== DIRECTIONS FOR THIS TASK ==
Please write out all the data that follows exactly, without the pictures.

[Records excerpted from a collection]
◇ ◇ ◇ ◇

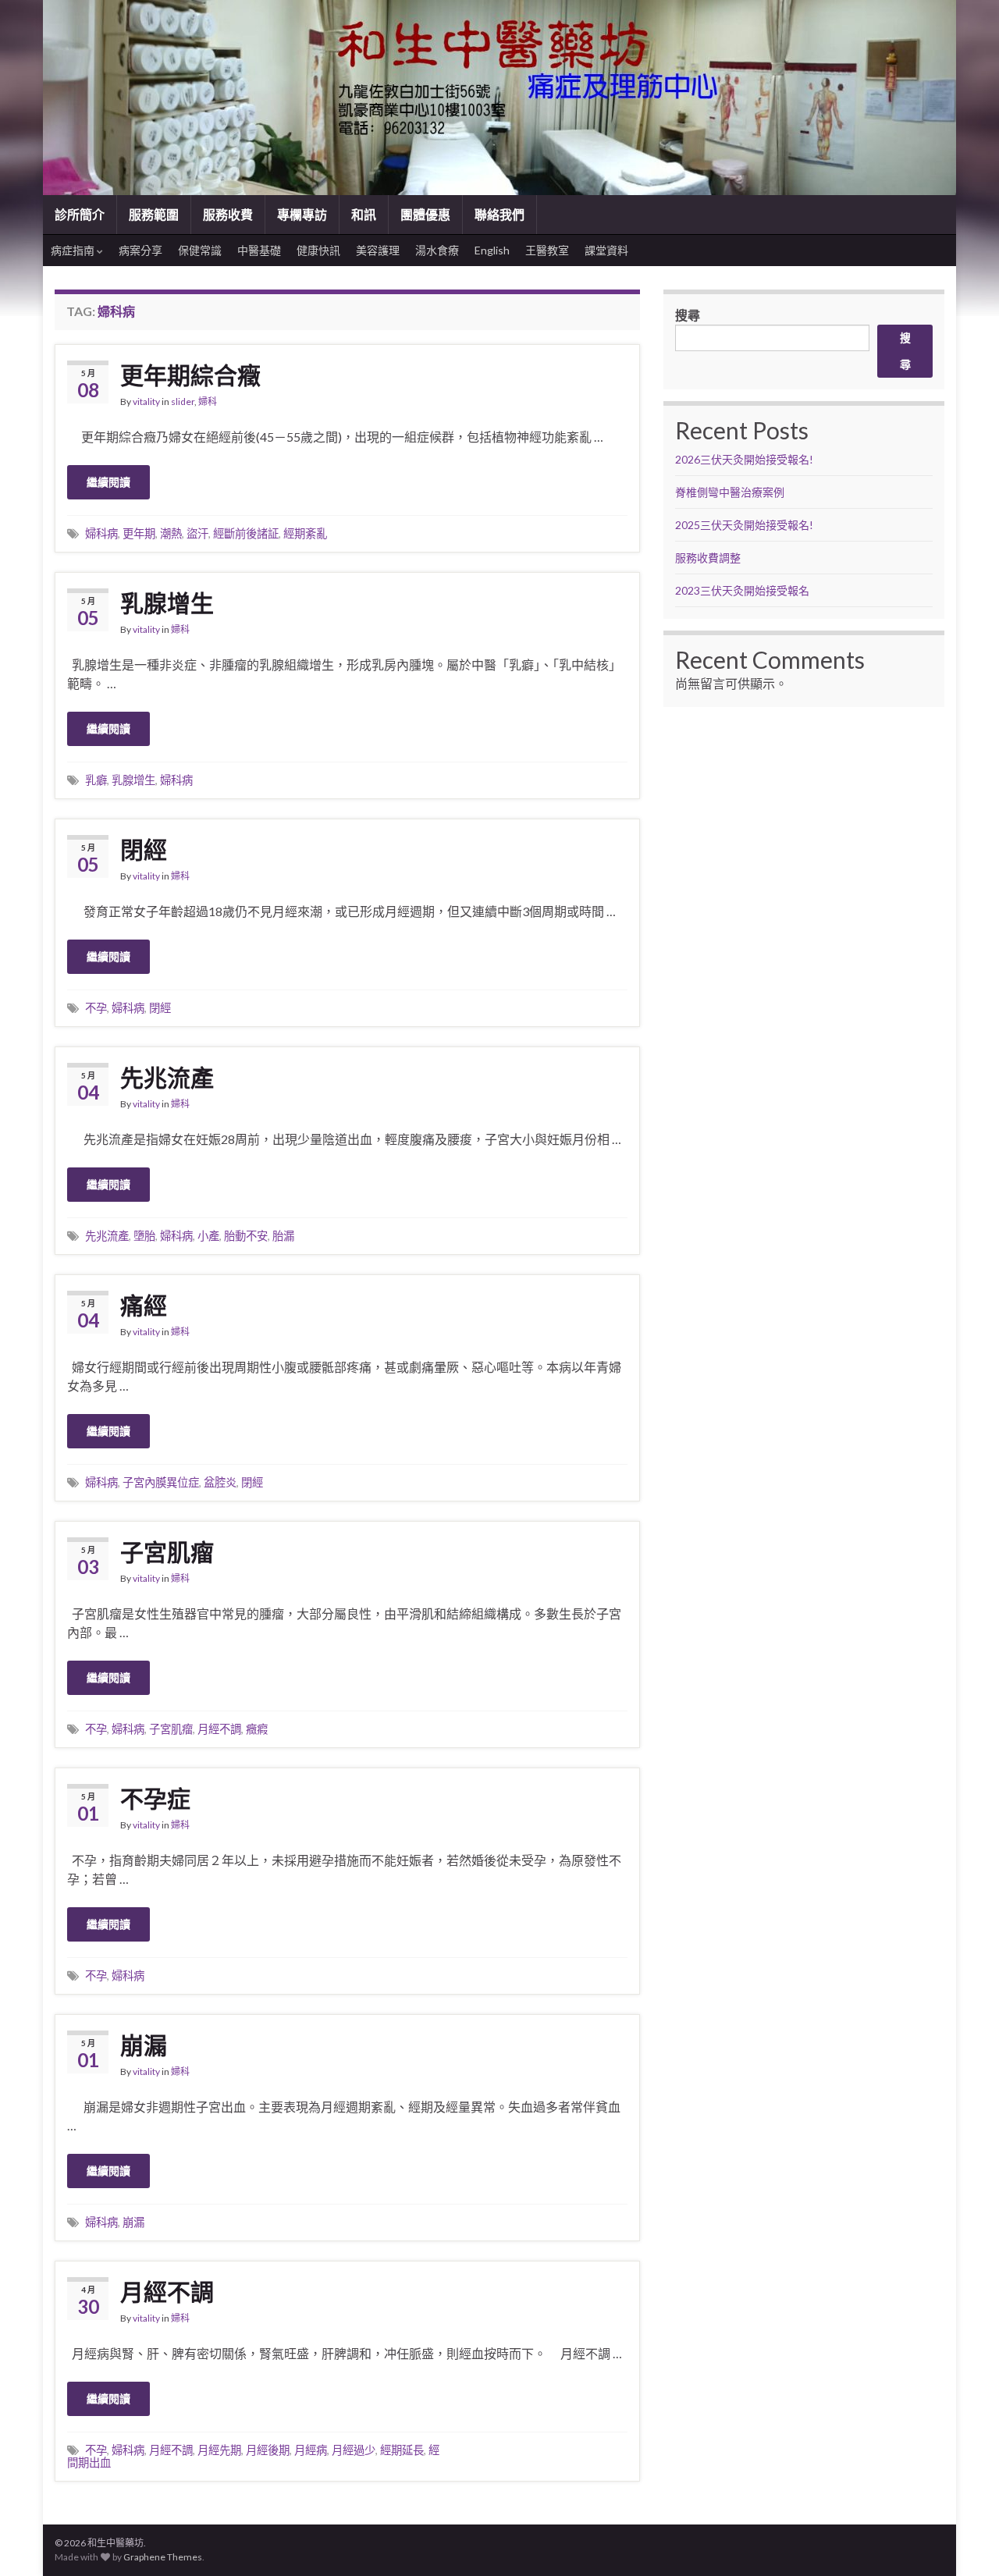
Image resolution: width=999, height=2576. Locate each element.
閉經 (143, 849)
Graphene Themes (162, 2557)
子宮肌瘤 (167, 1551)
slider (182, 401)
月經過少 (353, 2450)
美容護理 (378, 250)
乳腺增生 (167, 602)
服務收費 (228, 214)
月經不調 (219, 1729)
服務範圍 (154, 214)
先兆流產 (167, 1077)
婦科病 (101, 533)
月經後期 (268, 2450)
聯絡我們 (499, 214)
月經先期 (219, 2450)
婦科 (207, 401)
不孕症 (155, 1798)
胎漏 (283, 1235)
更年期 (139, 533)
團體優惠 (425, 214)
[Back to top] (963, 2540)
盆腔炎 (220, 1482)
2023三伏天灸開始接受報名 (742, 590)
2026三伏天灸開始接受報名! (744, 459)
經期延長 (402, 2450)
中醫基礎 (259, 250)
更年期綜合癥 (190, 375)
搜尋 (687, 314)
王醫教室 (547, 250)
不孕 (96, 1007)
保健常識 (200, 250)
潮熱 (171, 533)
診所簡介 (80, 214)
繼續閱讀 (108, 482)
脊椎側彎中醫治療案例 (731, 492)
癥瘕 (257, 1729)
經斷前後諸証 (246, 533)
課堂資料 (606, 250)
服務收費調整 (708, 557)
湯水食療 (437, 250)
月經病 (310, 2450)
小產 (208, 1235)
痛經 (143, 1305)
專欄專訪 (302, 214)
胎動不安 (246, 1235)
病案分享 (140, 250)
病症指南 (74, 250)
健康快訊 (318, 250)
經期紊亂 (305, 533)
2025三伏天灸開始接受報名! (744, 524)
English (492, 250)
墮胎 (144, 1235)
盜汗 (197, 533)
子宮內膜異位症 (161, 1482)
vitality (146, 401)
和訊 (363, 214)
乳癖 (96, 780)
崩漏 (143, 2045)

◇ ◇ ◇ ◇

== WORKED SOLUTION ==
Image resolution: width=999, height=2576. Locate each element.
閉經 (143, 849)
Graphene Themes (162, 2557)
子宮肌瘤 (167, 1551)
slider (182, 401)
月經過少 (353, 2450)
美容護理 (378, 250)
乳腺增生 (167, 602)
服務收費 (228, 214)
月經不調 (219, 1729)
服務範圍 (154, 214)
先兆流產 (167, 1077)
婦科病 (101, 533)
月經後期 (268, 2450)
聯絡我們 (499, 214)
月經先期 (219, 2450)
婦科 (207, 401)
不孕症 (155, 1798)
胎漏 (283, 1235)
更年期 (139, 533)
團體優惠 (425, 214)
[Back to top] (963, 2540)
盆腔炎 (220, 1482)
2023三伏天灸開始接受報名 (742, 590)
2026三伏天灸開始接受報名! (744, 459)
經期延長 (402, 2450)
中醫基礎 (259, 250)
更年期綜合癥 (190, 375)
搜尋 (687, 314)
王醫教室 (547, 250)
不孕 (96, 1007)
保健常識 (200, 250)
潮熱 (171, 533)
診所簡介 (80, 214)
繼續閱讀 (108, 482)
脊椎側彎中醫治療案例 (731, 492)
癥瘕 (257, 1729)
經斷前後諸証 (246, 533)
課堂資料 (606, 250)
服務收費調整 (708, 557)
湯水食療 (437, 250)
月經病 (310, 2450)
小產 (208, 1235)
痛經 (143, 1305)
專欄專訪 (302, 214)
胎動不安 (246, 1235)
病案分享 (140, 250)
病症指南 (74, 250)
健康快訊 (318, 250)
經期紊亂 (305, 533)
2025三伏天灸開始接受報名! (744, 524)
English (492, 250)
墮胎 (144, 1235)
盜汗 (197, 533)
子宮內膜異位症 (161, 1482)
vitality (146, 401)
和訊 (363, 214)
乳癖 (96, 780)
崩漏 (143, 2045)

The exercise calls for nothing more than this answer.